> **Short problem**
Pull out every line in the rows below that contains the string "will", copying each one in full.
— Start Provided material —
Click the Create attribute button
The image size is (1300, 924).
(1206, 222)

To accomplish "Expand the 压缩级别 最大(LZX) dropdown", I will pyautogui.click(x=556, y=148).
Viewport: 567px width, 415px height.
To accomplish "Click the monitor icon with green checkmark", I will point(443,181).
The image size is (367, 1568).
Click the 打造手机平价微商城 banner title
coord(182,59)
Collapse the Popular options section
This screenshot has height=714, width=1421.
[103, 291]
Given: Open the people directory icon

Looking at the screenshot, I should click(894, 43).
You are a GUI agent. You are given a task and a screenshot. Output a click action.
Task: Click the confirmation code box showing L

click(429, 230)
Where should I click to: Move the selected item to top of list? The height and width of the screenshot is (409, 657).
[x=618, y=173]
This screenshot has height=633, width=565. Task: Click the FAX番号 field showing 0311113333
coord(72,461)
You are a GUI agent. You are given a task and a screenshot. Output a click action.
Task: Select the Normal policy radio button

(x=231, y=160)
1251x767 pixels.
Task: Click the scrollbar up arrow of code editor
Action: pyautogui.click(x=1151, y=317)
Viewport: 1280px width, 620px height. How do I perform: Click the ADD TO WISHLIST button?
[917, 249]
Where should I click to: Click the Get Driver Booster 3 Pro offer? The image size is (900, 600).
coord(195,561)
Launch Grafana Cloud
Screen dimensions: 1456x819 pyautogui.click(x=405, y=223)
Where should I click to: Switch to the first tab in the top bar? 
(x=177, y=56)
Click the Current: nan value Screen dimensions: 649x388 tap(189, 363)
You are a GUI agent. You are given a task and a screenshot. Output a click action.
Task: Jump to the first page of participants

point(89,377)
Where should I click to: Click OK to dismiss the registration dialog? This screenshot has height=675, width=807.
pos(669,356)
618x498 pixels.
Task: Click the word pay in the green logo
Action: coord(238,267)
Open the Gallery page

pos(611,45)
— End Provided material —
> **Solution for this problem**
To accomplish "Expand the 压缩级别 最大(LZX) dropdown", I will pyautogui.click(x=556, y=148).
To accomplish "Click the monitor icon with green checkmark", I will point(443,181).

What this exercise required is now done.